El reloj sigue corriendo, y el 1 de febrero se perfila como la fecha clave que podría desencadenar una nueva ola de aranceles que sacudiría la economía global. La Casa Blanca no da marcha atrás, y la portavoz Karoline Leavitt confirmó que el plazo sigue firme. ¿El objetivo? Imponer un 25% a las importaciones de México y Canadá, sin contemplaciones.
Pero la cosa no queda ahí. El presidente Trump no solo está mirando al norte de América, sino también a China, con la amenaza de un arancel adicional del 10% a los productos chinos, en un movimiento que promete enredar aún más las ya tensas relaciones comerciales. Sin dar detalles, Leavitt dejó entrever que sectores clave como semiconductores, farmacéuticos, y metales estratégicos como el acero y el cobre podrían ser los próximos en la mira.
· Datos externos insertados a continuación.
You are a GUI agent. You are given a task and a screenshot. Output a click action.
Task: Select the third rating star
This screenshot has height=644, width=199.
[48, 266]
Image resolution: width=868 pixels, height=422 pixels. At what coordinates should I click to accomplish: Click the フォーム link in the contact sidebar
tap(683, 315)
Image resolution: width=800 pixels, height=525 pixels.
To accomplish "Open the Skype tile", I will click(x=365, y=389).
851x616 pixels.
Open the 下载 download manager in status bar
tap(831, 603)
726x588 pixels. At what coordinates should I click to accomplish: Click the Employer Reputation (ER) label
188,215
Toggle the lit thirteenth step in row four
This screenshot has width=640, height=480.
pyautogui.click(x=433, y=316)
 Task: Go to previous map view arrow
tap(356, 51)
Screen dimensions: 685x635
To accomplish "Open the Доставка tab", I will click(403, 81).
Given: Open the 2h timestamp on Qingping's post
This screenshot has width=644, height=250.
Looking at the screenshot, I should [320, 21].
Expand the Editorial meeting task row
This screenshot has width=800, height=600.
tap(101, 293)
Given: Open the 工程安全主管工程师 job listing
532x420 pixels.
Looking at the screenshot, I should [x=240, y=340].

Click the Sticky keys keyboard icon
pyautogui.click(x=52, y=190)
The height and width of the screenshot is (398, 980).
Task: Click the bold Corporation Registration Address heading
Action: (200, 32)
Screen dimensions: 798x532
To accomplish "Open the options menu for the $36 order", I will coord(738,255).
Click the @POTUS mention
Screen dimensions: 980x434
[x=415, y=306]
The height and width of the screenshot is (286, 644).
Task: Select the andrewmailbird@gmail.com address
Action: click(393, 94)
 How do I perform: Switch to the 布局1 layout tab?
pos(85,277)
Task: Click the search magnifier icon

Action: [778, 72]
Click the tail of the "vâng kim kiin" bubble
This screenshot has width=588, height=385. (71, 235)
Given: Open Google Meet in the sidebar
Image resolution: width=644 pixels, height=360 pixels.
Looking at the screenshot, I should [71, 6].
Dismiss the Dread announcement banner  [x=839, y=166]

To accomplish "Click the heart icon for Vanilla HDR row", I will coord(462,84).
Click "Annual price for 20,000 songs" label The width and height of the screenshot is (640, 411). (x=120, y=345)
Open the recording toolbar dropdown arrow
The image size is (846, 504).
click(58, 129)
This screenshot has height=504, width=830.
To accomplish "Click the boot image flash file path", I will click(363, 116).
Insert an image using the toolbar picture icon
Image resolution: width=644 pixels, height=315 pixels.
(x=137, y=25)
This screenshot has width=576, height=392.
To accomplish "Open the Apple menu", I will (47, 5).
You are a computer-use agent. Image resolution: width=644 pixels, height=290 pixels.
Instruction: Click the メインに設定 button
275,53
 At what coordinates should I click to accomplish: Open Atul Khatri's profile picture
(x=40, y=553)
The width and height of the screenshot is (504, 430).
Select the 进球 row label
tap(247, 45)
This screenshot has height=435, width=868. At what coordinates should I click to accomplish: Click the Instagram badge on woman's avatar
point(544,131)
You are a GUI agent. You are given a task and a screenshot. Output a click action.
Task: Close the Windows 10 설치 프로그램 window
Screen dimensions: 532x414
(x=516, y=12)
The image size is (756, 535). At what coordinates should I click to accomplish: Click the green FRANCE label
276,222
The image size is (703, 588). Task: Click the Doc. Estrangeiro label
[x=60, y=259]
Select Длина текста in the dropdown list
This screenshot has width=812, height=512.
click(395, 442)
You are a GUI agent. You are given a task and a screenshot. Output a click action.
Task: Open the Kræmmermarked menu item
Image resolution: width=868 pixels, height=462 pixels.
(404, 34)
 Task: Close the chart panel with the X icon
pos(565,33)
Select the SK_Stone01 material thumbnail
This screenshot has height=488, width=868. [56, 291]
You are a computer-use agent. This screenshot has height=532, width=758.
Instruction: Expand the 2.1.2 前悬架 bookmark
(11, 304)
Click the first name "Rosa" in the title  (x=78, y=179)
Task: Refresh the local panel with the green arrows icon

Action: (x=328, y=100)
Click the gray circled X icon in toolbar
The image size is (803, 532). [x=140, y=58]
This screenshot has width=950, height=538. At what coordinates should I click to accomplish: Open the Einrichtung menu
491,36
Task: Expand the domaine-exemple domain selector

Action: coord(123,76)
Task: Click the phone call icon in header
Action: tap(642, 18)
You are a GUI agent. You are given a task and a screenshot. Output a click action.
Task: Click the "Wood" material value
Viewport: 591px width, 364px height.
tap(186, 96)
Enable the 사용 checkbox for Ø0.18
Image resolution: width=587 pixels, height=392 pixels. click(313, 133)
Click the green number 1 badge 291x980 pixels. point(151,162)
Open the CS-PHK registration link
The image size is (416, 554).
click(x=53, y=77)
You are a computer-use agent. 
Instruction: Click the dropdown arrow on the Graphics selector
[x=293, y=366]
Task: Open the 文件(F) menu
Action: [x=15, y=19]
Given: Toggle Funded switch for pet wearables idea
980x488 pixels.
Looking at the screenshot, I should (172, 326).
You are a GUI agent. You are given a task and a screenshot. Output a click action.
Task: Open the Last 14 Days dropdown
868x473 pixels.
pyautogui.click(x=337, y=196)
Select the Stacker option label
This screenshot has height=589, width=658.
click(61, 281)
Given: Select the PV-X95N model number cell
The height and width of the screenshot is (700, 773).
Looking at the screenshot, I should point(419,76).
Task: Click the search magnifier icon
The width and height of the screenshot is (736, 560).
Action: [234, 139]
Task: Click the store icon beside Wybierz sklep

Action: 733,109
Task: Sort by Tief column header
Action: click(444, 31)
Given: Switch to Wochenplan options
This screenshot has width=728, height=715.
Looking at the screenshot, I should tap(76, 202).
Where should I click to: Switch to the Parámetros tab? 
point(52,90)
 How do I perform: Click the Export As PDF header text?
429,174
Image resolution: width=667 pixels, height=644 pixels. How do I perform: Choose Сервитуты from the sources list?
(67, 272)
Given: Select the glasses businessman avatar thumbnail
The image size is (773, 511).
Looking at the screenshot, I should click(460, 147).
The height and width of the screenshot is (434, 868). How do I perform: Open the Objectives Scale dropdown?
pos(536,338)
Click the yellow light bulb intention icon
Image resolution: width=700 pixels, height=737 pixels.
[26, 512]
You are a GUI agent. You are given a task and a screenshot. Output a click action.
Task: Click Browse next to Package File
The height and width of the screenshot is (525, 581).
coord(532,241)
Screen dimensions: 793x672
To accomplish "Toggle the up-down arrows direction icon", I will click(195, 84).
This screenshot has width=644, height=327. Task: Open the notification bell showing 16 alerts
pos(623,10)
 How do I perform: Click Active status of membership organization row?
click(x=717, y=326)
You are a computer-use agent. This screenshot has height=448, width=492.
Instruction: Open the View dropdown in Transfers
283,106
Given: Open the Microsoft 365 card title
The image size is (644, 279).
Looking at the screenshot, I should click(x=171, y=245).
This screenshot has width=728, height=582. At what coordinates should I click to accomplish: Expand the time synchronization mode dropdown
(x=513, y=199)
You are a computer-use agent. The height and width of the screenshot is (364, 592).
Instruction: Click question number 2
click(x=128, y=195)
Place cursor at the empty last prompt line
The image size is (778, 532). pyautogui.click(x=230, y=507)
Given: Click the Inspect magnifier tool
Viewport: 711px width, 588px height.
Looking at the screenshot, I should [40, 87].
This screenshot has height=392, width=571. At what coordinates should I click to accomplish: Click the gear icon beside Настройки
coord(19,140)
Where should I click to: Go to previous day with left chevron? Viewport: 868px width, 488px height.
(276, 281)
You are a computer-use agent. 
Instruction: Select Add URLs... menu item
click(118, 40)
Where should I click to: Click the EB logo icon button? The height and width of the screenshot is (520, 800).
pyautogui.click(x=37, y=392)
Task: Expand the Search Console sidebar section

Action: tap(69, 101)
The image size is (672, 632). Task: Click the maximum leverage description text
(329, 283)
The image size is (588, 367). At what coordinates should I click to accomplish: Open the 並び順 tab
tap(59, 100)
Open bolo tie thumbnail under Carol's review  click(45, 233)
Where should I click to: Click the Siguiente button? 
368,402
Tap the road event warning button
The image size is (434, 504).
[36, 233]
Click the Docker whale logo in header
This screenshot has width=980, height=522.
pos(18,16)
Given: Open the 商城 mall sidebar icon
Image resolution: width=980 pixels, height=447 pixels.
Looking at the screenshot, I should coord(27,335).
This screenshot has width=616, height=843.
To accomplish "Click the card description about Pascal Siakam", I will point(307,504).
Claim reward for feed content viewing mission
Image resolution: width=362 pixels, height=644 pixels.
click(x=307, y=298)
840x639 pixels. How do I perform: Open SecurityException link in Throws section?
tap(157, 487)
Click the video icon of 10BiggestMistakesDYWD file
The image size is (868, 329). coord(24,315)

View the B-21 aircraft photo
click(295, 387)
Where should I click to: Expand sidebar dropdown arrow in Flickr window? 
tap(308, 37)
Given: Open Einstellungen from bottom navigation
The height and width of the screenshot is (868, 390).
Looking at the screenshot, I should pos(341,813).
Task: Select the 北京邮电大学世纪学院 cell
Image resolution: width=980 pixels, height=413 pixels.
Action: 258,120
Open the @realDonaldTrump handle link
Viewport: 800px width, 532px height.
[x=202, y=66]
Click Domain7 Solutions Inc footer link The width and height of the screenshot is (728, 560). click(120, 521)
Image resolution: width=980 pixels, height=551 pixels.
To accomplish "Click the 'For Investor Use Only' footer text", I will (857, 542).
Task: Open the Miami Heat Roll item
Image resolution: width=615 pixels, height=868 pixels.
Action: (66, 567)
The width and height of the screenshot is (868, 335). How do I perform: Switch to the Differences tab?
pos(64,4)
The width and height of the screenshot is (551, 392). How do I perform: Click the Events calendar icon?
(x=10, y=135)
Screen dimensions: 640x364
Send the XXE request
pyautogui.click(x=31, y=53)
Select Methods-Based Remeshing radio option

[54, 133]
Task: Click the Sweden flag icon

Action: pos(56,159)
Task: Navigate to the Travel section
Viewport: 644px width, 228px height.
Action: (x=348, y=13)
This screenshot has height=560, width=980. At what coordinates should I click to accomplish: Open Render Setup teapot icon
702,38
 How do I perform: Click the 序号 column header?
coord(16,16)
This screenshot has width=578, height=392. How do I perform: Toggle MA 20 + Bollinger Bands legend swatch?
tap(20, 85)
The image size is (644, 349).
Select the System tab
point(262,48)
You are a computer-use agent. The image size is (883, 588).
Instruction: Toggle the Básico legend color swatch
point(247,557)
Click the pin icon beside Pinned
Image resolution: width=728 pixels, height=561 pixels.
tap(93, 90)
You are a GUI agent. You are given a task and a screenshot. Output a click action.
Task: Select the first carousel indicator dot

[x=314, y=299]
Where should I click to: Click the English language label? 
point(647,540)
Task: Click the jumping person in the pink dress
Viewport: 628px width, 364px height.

Y mientras el mundo mira expectante, se habla de un posible arancel “universal” del 2.5%. Pero Trump no está satisfecho con esta cifra, prefiriendo montos más altos. “Es demasiado bajo”, afirmó, dejando claro que sus planes van más allá de pequeños ajustes.
La industria automotriz también está en el ojo del huracán. Trump asegura que es momento de reindustrializar Estados Unidos y traer de vuelta la producción que hoy depende de México y China. Si no lo hacen, las tarifas arancelarias serán el castigo. “Nuestro país va a ser rico de nuevo”, dijo con firmeza, lanzando un desafío a las naciones vecinas.
El panorama es incierto, pero lo que está claro es que el impacto en los mercados será enorme. ¿Estamos ante el inicio de una guerra comercial a gran escala? Solo el tiempo lo dirá, pero lo que es seguro es que el 1 de febrero podría ser un hito en la historia económica mundial.